Physical exercise (PE) is an effective method for improving cognitive function among patients with traumatic brain injury (TBI). We previously demonstrated that PE with an infrared-sensing running wheel (ISRW) system provides strong neuroprotection in an experimental animal model of stroke. In this study, we used fluid percussion injury in rats to simulate mild TBI. For rats, we used both passive avoidance learning and the Y-maze tests to evaluate cognitive function. We investigated whether PE rehabilitation attenuated cognitive deficits in rats with TBI and determined the contribution of hippocampal and cortical expression of heat shock protein 20 (HSP20) to PE-mediated cognitive recovery. In addition to increasing hippocampal and cortical expression of HSP20, brain-derived neurotrophic factor (BDNF), and the tropomyosin receptor kinase B (TrkB) ratio, PE rehabilitation significantly attenuated brain contusion and improved cognitive deficits in the rat model.
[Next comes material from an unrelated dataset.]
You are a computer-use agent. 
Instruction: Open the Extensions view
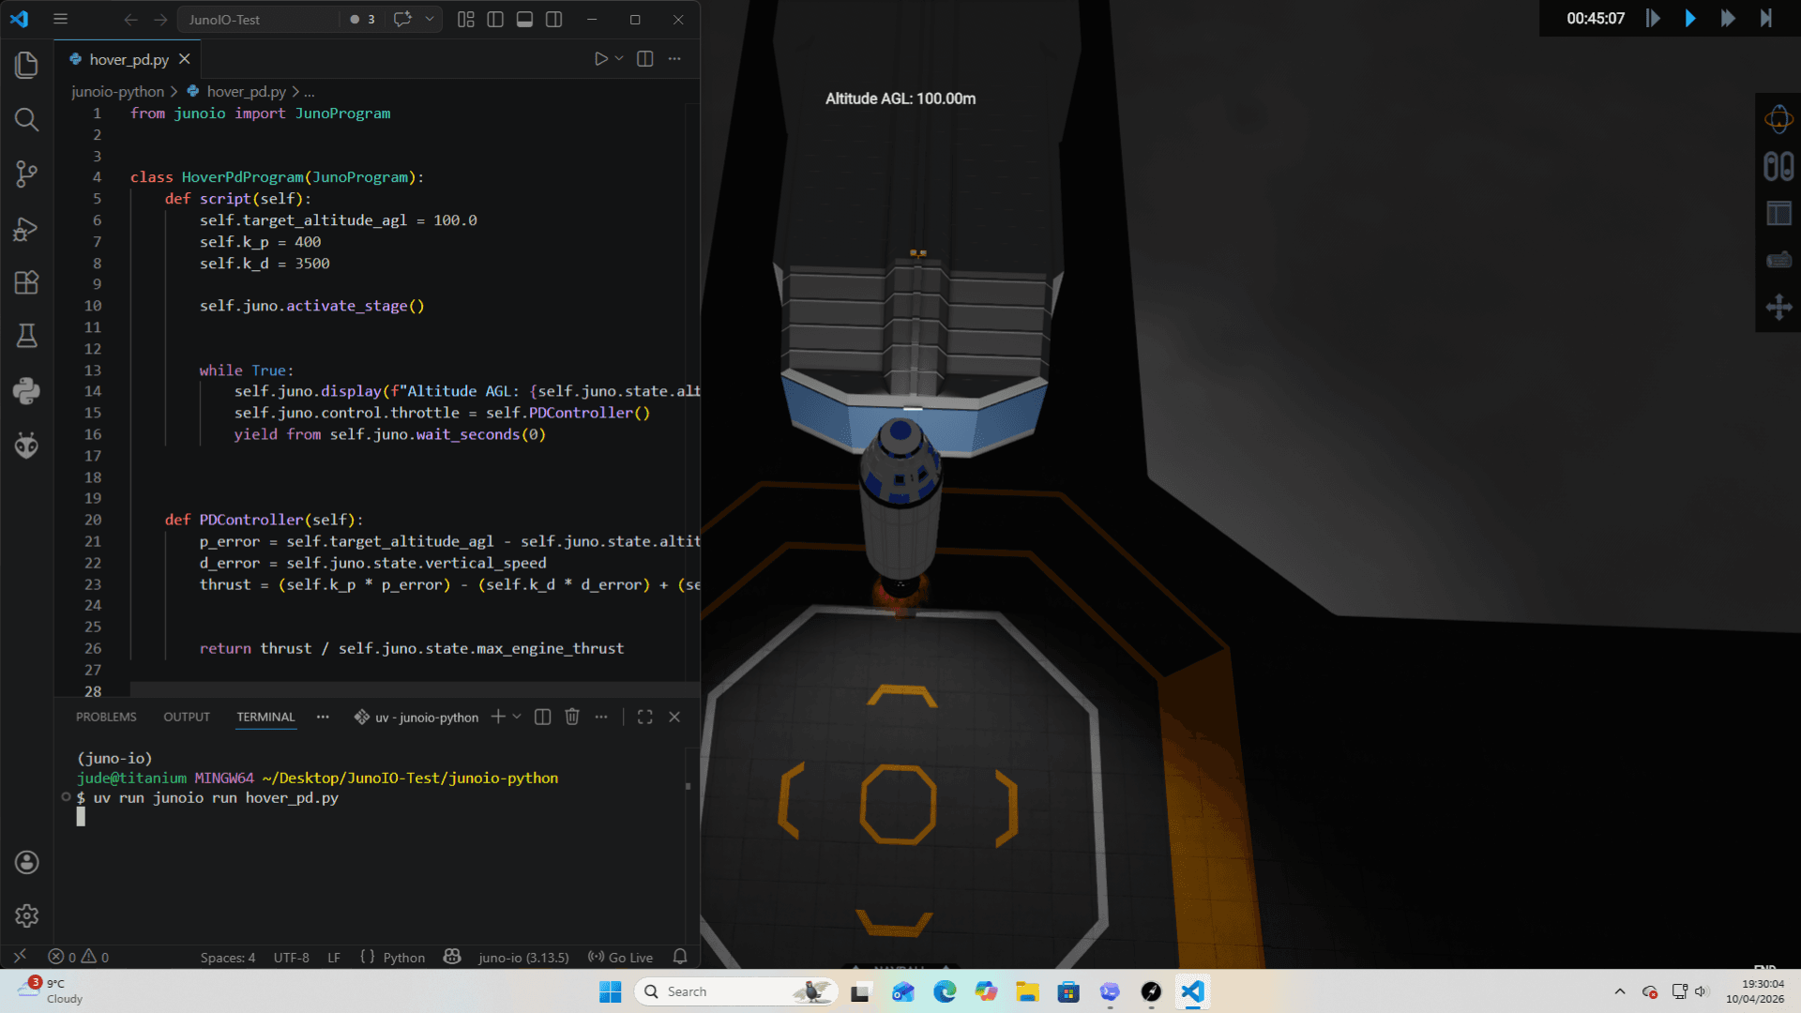pyautogui.click(x=26, y=282)
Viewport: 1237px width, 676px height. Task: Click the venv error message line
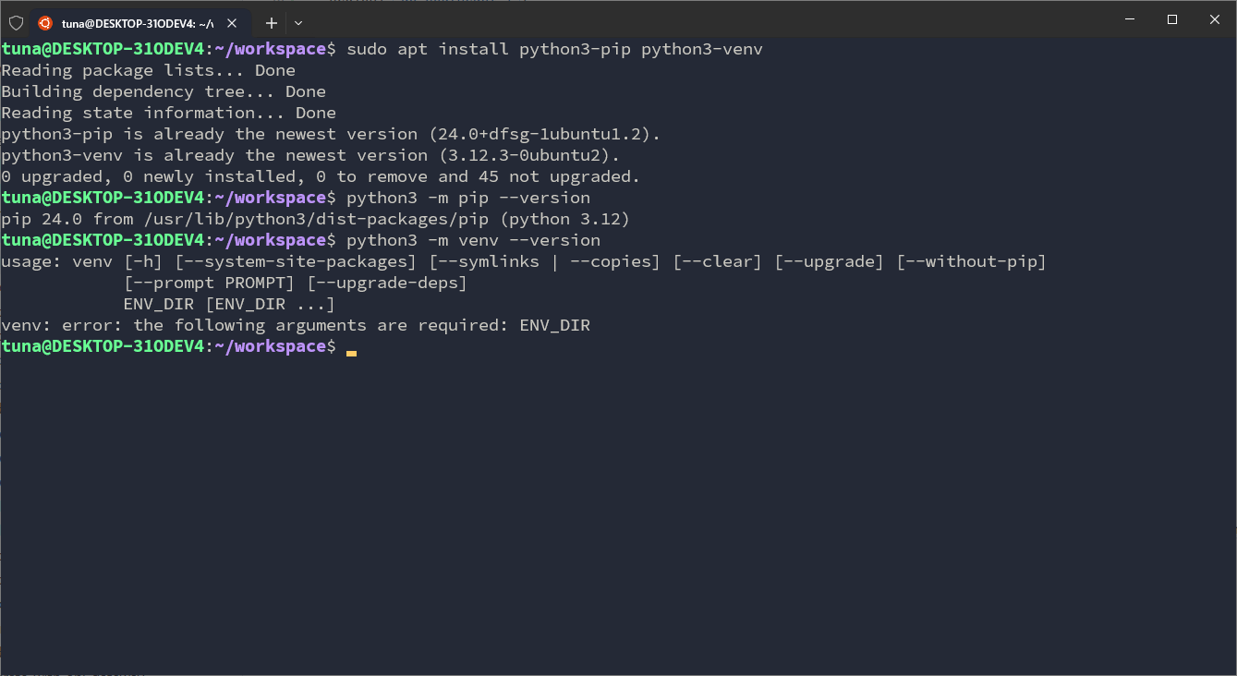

Furthermore, reducing hippocampal and cortical expression of HSP20 with an intracerebral injection of pSUPER hsp20 small interfering RNA significantly diminished the PE-induced overexpression of hippocampal and cortical BDNF and the TrkB ratio and also reversed the beneficial effect of PE in reducing neurotrauma and the cognitive deficits. A positive Pearson correlation was found between HSP20 and BDNF, as well as between HSP20 and TrkB, in the hippocampal and cortical tissues. We thus conclude that post-ischaemic ISRW exercise rehabilitation attenuates cognitive deficits, as well as brain contusions, in TBI rats by stimulating the cerebral HSP20/BDNF/TrkB signalling axis.